Start Page extract

# Horses for courses: living with a (new) japanese knife



## winkeladvokat (Oct 6, 2009)

Hello,

I've got a few questions about appropriate knives for appropriate tasks and was wondering if any of you could help me out?

I'm a keen amateur cook - I basically started cooking when I left home at 18 so that I could replicate the wonderful cooking of my mother and grandparents, and haven't stopped. My knives have basically revolved around a 190mm Victorinox chef's knife and an old 240mm french carbon Sabatier (exact make unknown) that was knocking around my family and was adopted by me! I also have a relatively low quality German chef's knife, about the same length as the Victorinox. I have a couple of waterstones, which I'm happy using, if not the most proficient with them.

Now, I've the fortune to be spending some weeks in Japan, I'm currently here and will be here for another couple of weeks. I've also had the fortune of spending some time in Kappabashi and have picked up a 210mm Misono 440 in Union Commerce. It looks lovely and I'm very excited about taking it home and putting it to work!

Spending time in Japan, and being able to watch japanese chefs at work has got me thinking... Basically, even my modest knife collection has made me aware of the importance of using the right knife for the right task. For example: the cheap german knife does all the grunt work with anything with bones; the Victorinox slices very well but is too flexy to deal with e.g. squashes, which requires a bigger knife and/or more stiffness.

So, I was wondering where the Misono fits into the grand scheme of things, because I'm aware it's a harder steel than either the victorinox, and certainly the carbon sab, and thus more prone to chipping? And, although it appears quite stiff, the blade is certainly quite thin. Also, I've been intriguied by watching japanese chefs using their debas and usubas (more of this later). In the japanese kitchen, the usage distinction is pretty clear: If veg and only slicing, use an usuba; If meat or bones, or veg and chopping/cleaving, or mincing, use a deba.

End Page extract

__Exercise set__
A. In the knife forum post, which knife did the writer buy in Kappabashi?
B. Write out the part of the records that opens with their first line and closes with the line containing "Tap the 카오스피어 header name". Leave the pictures out.

Start Extracted entries

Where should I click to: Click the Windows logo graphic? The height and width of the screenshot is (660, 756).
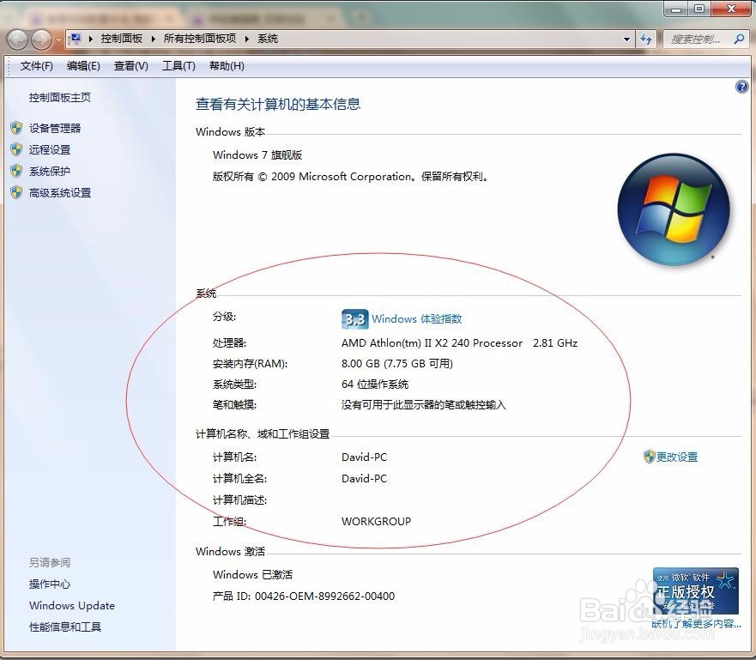pyautogui.click(x=674, y=209)
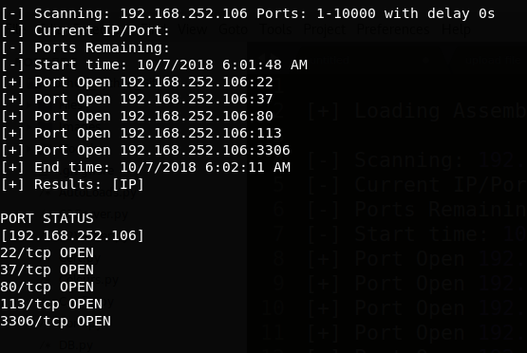The height and width of the screenshot is (353, 527).
Task: Open the faint View menu
Action: pos(192,29)
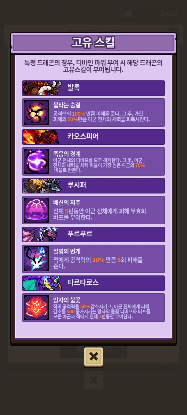Tap the 카오스피어 header name
Image resolution: width=187 pixels, height=415 pixels.
(83, 136)
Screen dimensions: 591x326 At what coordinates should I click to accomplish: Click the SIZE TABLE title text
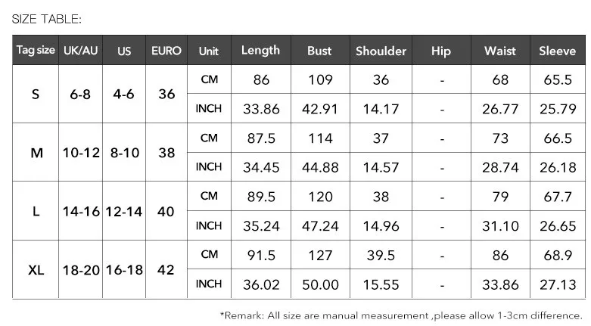(47, 19)
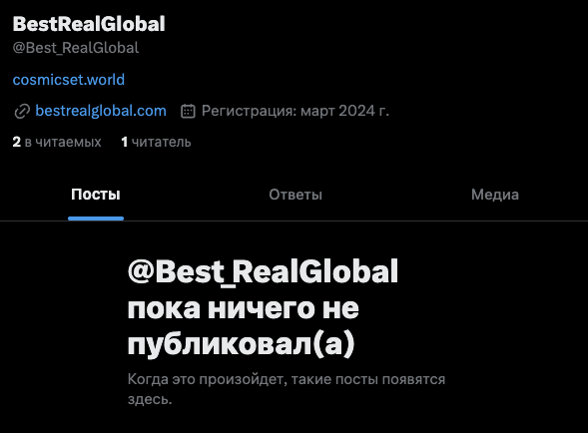Image resolution: width=588 pixels, height=433 pixels.
Task: Click the word 'здесь.' in the empty-state message
Action: 150,399
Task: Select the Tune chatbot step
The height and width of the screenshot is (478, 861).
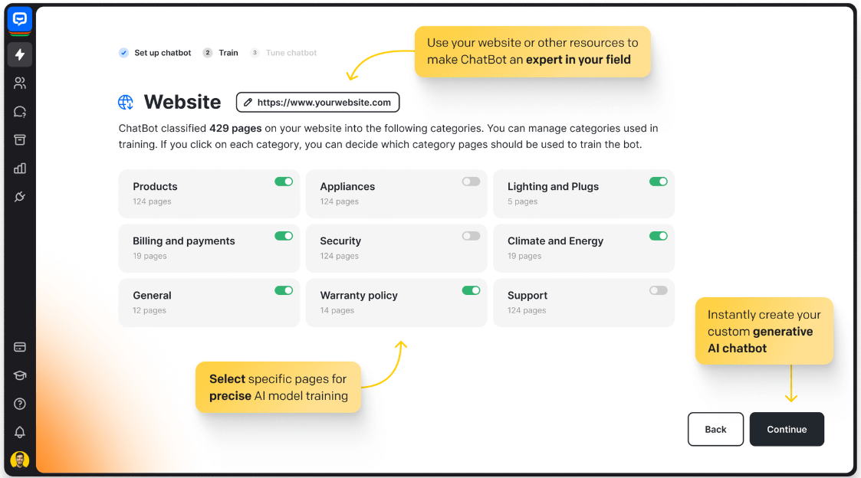Action: (291, 53)
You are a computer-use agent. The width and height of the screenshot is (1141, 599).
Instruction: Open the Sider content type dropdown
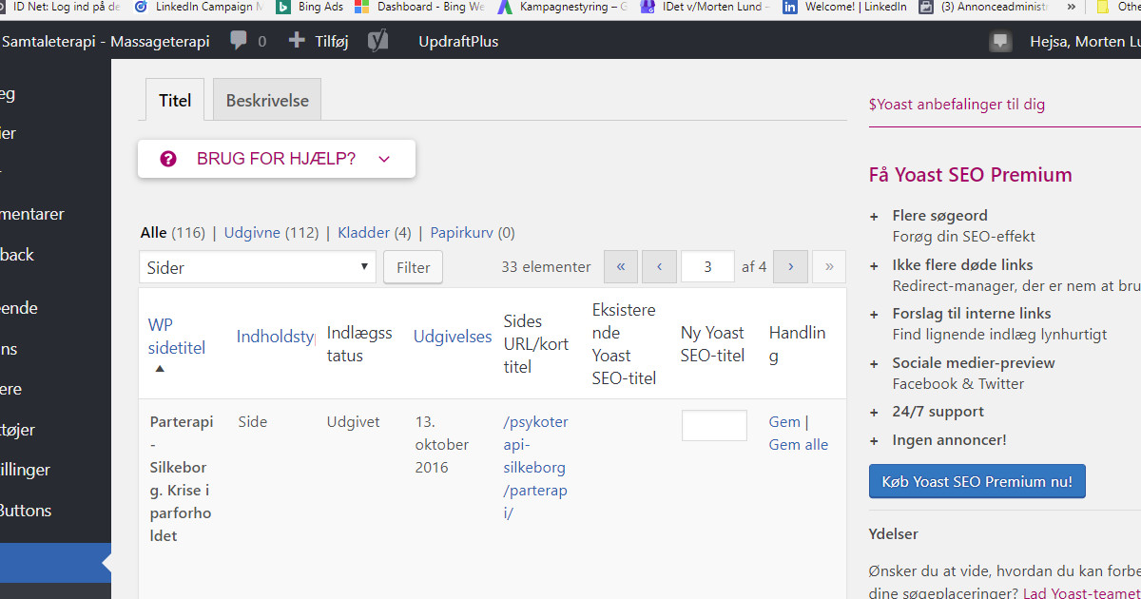257,267
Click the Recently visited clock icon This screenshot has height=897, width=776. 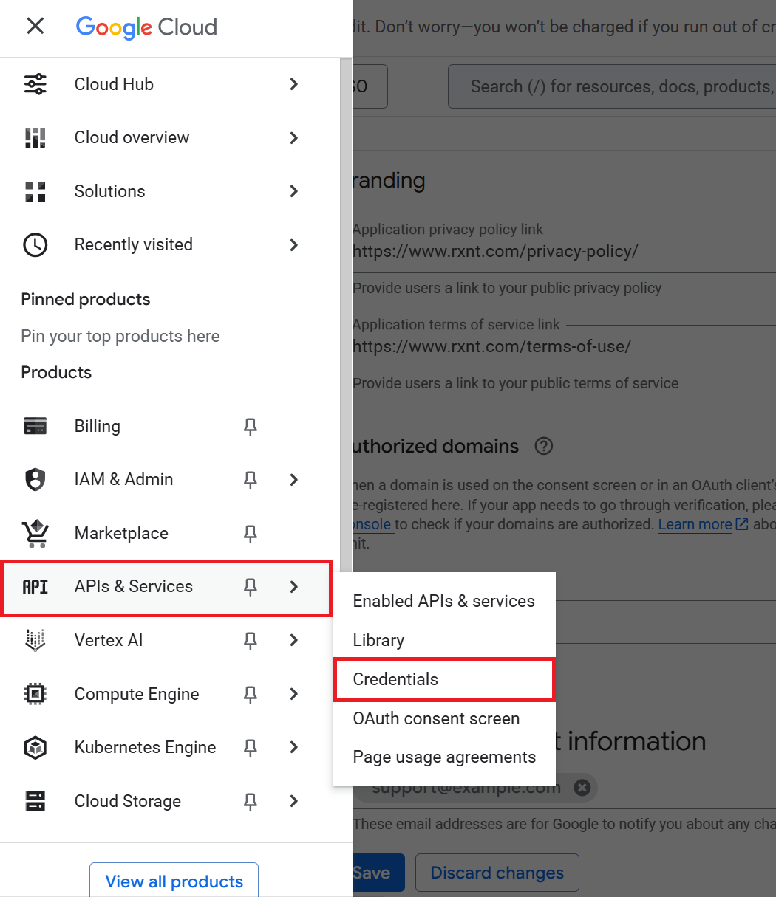pyautogui.click(x=35, y=244)
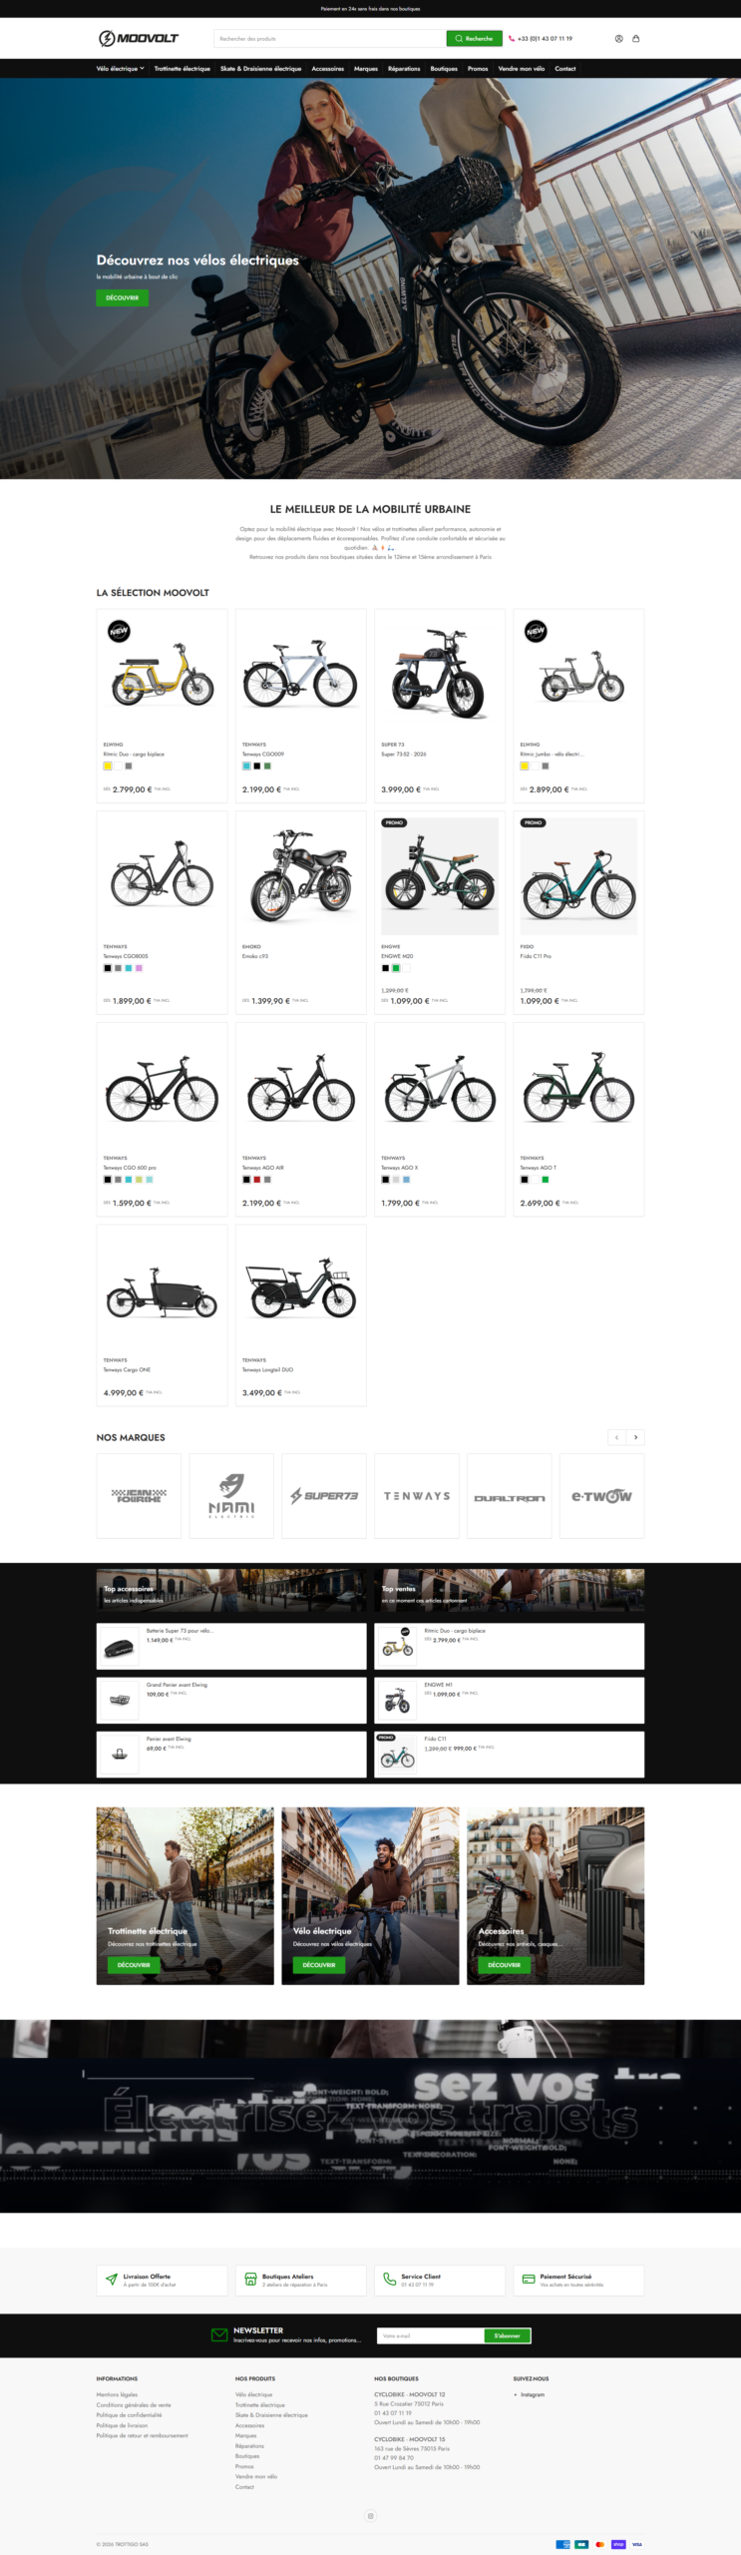
Task: Show next brands with the right arrow
Action: 635,1437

End Extracted entries

__Written answers__
A. A 210mm Misono 440, bought at Union Commerce.

B.
Where should I click to: Click the Windows logo graphic? The height and width of the screenshot is (660, 756).
pyautogui.click(x=674, y=209)
The height and width of the screenshot is (353, 527).
Task: Open the faint View menu
Action: pos(192,29)
Tap the 카오스피어 header name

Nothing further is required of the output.